> _Required work_: Using the data that follows, give again word for word the lines between the one holding "has width=886, height=547." and the one holding "This screenshot has height=852, width=1668.", inclusive. Omit the pictures.

(Saved data entries)
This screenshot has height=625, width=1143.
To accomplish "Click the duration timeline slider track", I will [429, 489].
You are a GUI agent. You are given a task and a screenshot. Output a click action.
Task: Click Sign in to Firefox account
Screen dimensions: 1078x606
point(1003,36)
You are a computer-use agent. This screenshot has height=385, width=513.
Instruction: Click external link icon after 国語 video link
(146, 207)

---

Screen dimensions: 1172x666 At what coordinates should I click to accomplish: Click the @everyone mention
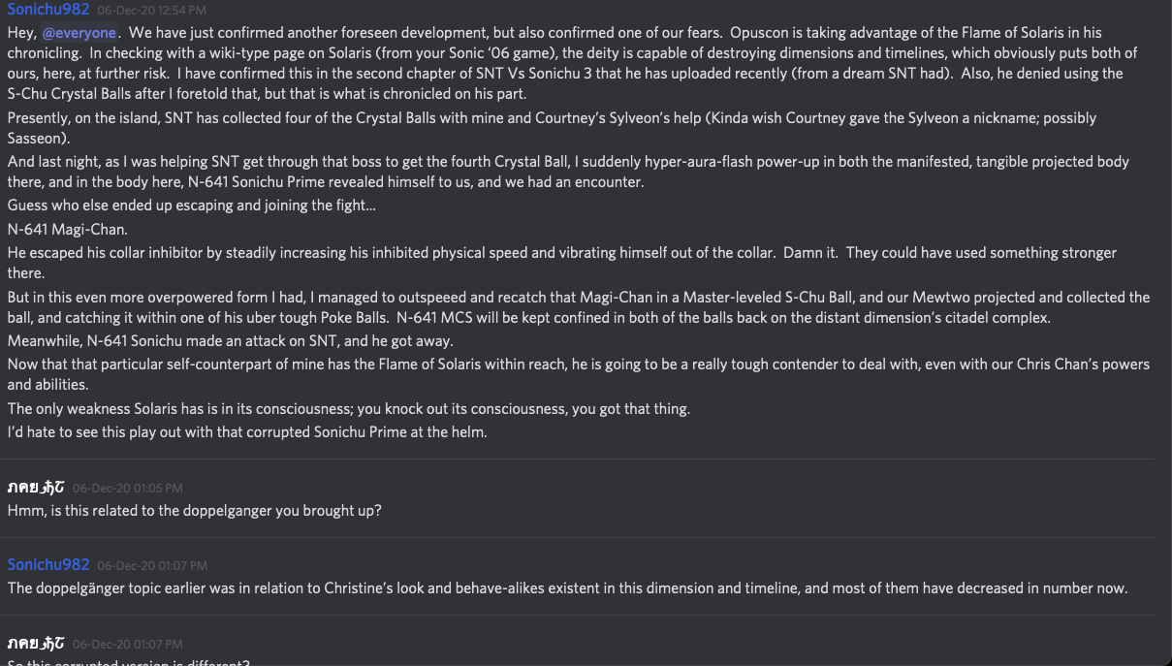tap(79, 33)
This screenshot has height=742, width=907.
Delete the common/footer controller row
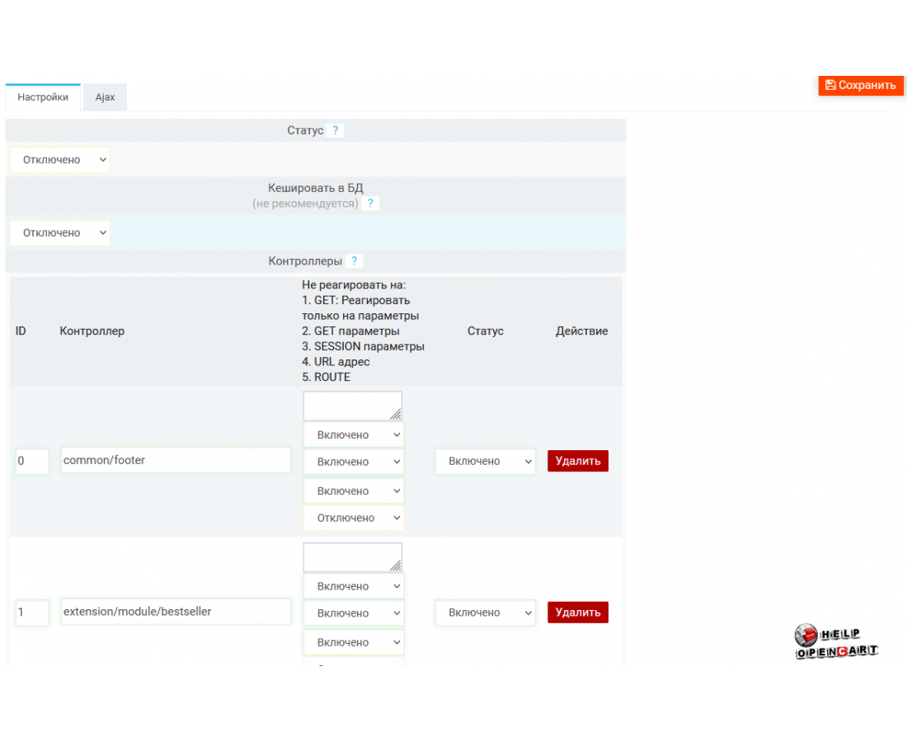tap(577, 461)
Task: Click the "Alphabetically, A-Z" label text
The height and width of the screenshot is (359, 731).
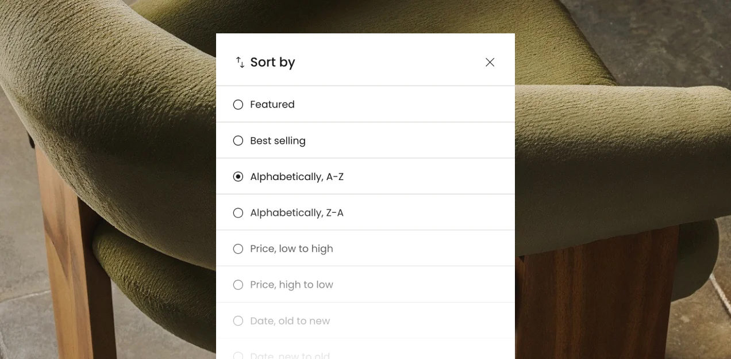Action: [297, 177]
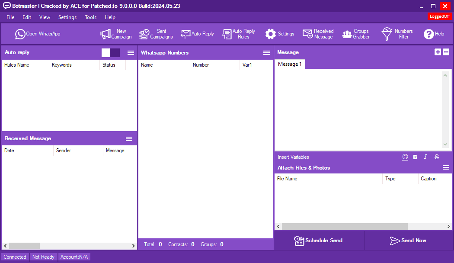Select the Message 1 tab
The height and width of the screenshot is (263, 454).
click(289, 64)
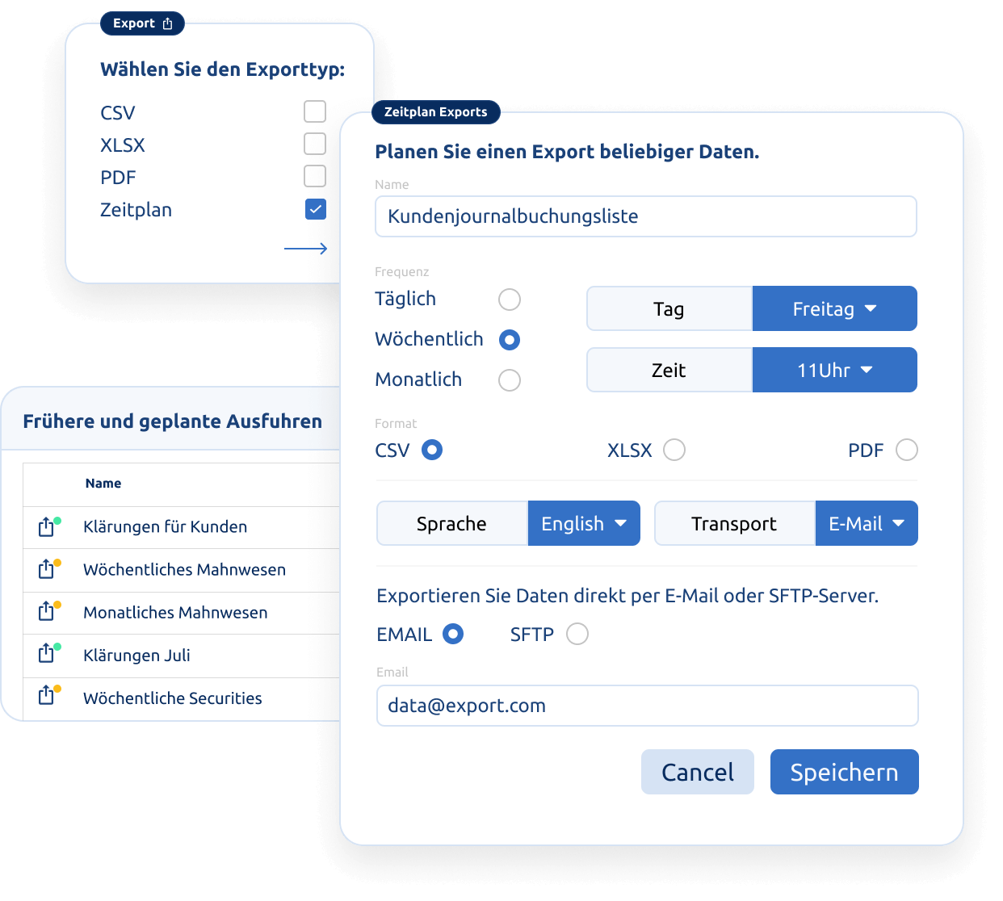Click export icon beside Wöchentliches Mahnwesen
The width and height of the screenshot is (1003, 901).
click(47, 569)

* * *

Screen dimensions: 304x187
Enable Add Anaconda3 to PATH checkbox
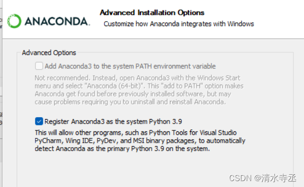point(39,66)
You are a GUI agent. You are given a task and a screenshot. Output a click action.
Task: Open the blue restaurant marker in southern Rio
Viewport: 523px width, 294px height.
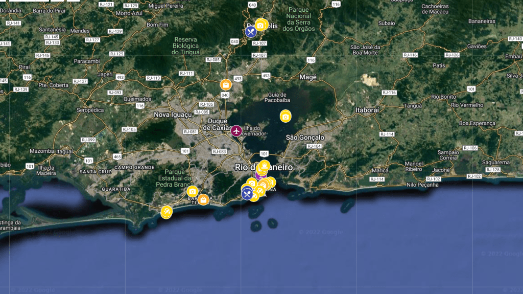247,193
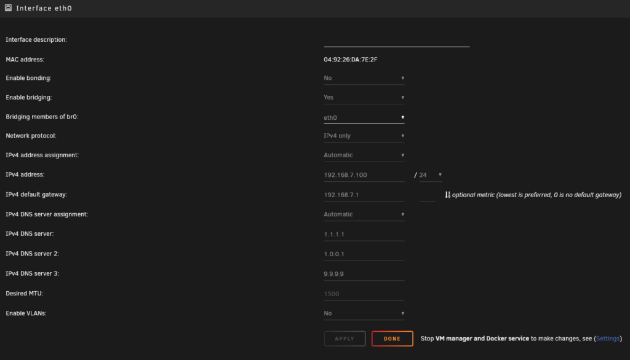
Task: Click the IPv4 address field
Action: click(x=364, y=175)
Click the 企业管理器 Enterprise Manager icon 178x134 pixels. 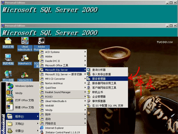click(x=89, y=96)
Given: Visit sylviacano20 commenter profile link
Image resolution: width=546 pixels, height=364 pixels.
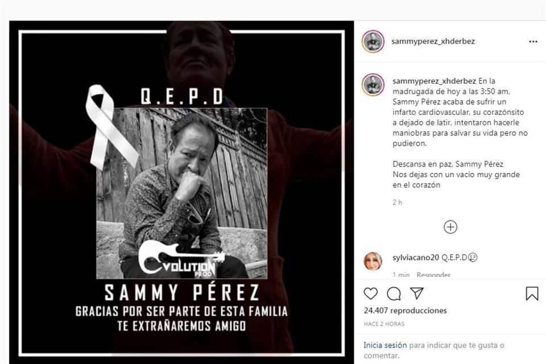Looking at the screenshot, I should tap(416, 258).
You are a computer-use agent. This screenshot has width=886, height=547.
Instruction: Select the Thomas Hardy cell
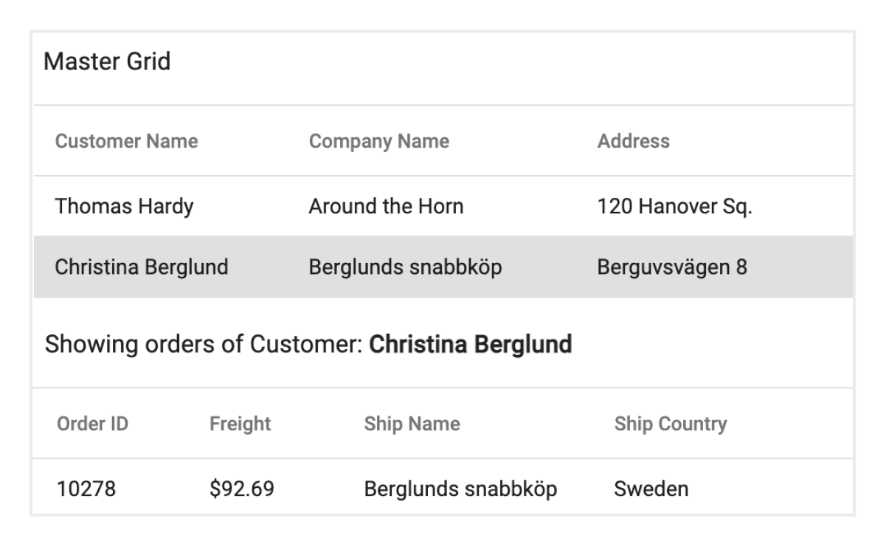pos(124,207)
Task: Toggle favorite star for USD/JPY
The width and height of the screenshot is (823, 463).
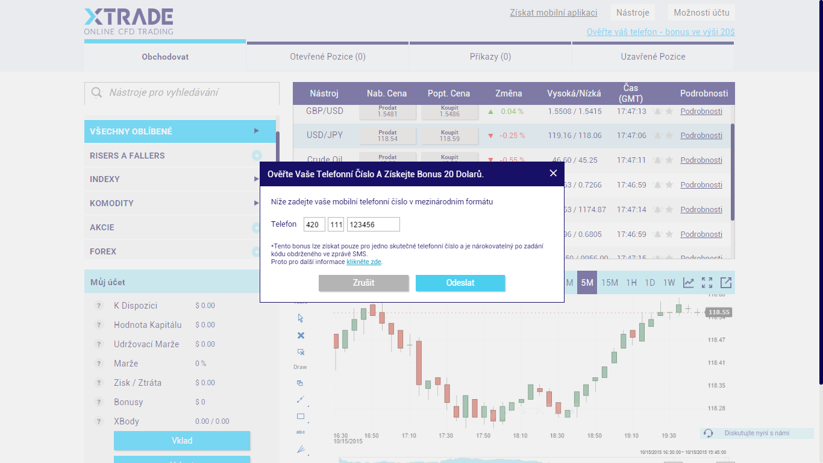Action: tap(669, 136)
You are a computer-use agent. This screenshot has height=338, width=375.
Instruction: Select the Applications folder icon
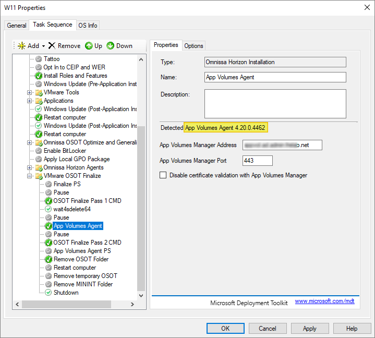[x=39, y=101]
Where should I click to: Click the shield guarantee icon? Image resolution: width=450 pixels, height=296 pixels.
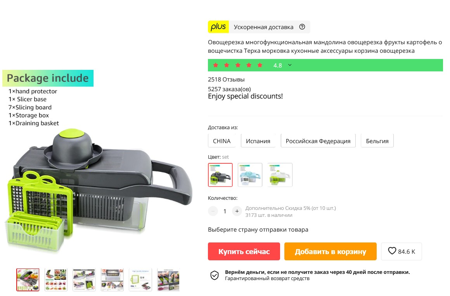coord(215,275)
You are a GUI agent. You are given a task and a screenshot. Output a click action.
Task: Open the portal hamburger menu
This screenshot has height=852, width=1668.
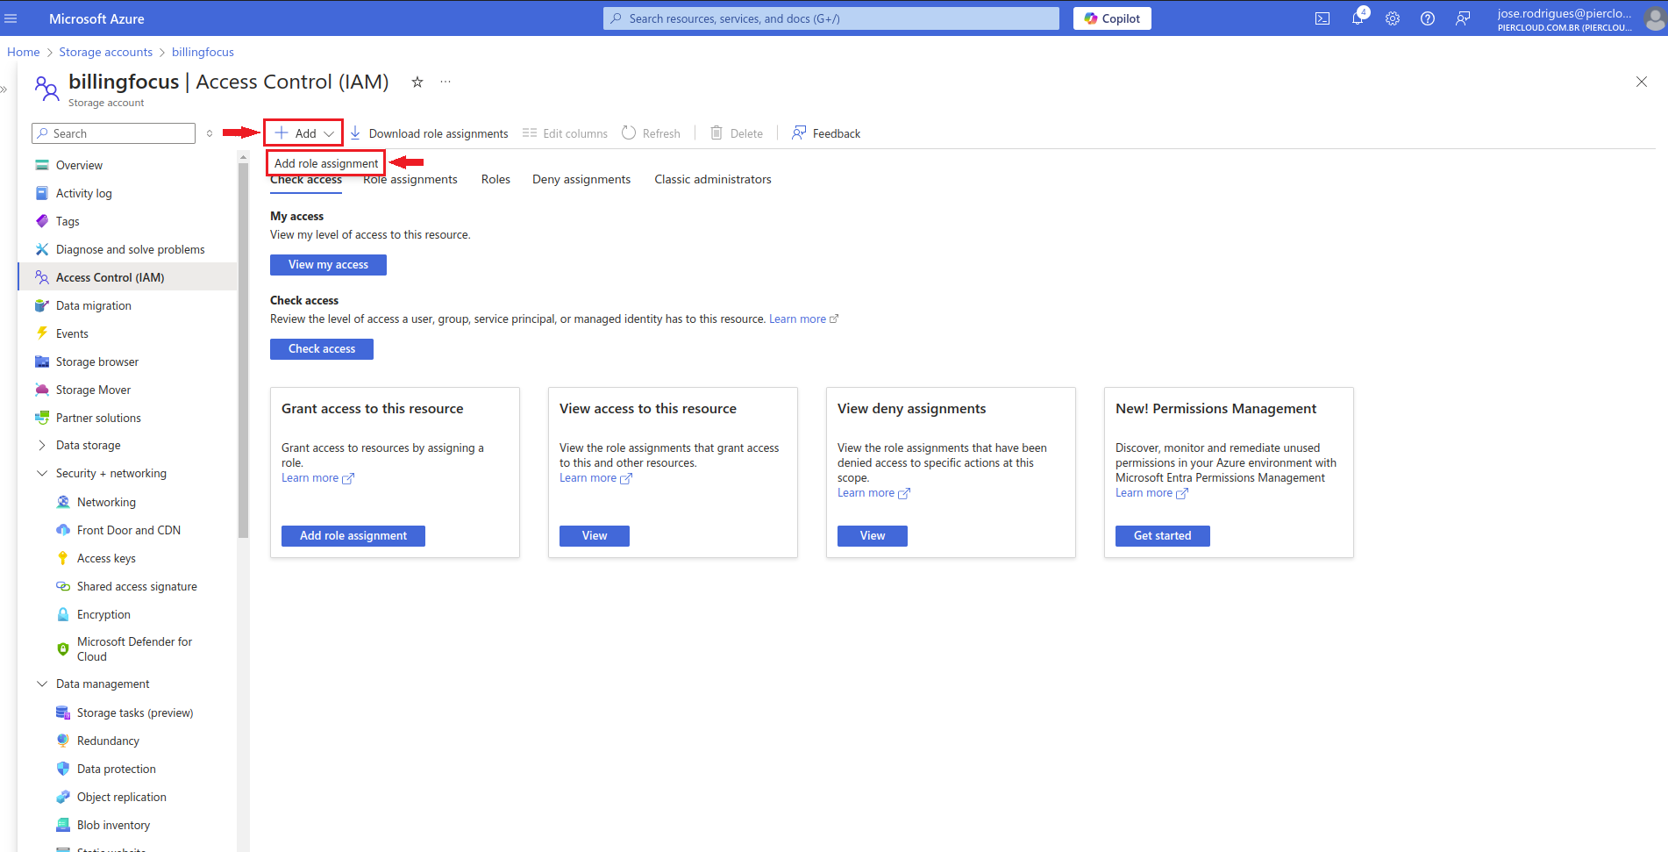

> _Task answer_:
You are a computer-use agent. This screenshot has width=886, height=547.
Instruction: Select the Thomas Hardy cell
pos(124,207)
Task: Toggle favorite star for USD/JPY
The width and height of the screenshot is (823, 463).
Action: tap(669, 136)
You are a computer-use agent. This screenshot has height=338, width=375.
Instruction: Select the Applications folder icon
[x=39, y=101]
Where should I click to: Click the shield guarantee icon? Image resolution: width=450 pixels, height=296 pixels.
coord(215,275)
You are a GUI agent. You are given a task and a screenshot. Output a click action.
Task: Open the portal hamburger menu
This screenshot has height=852, width=1668.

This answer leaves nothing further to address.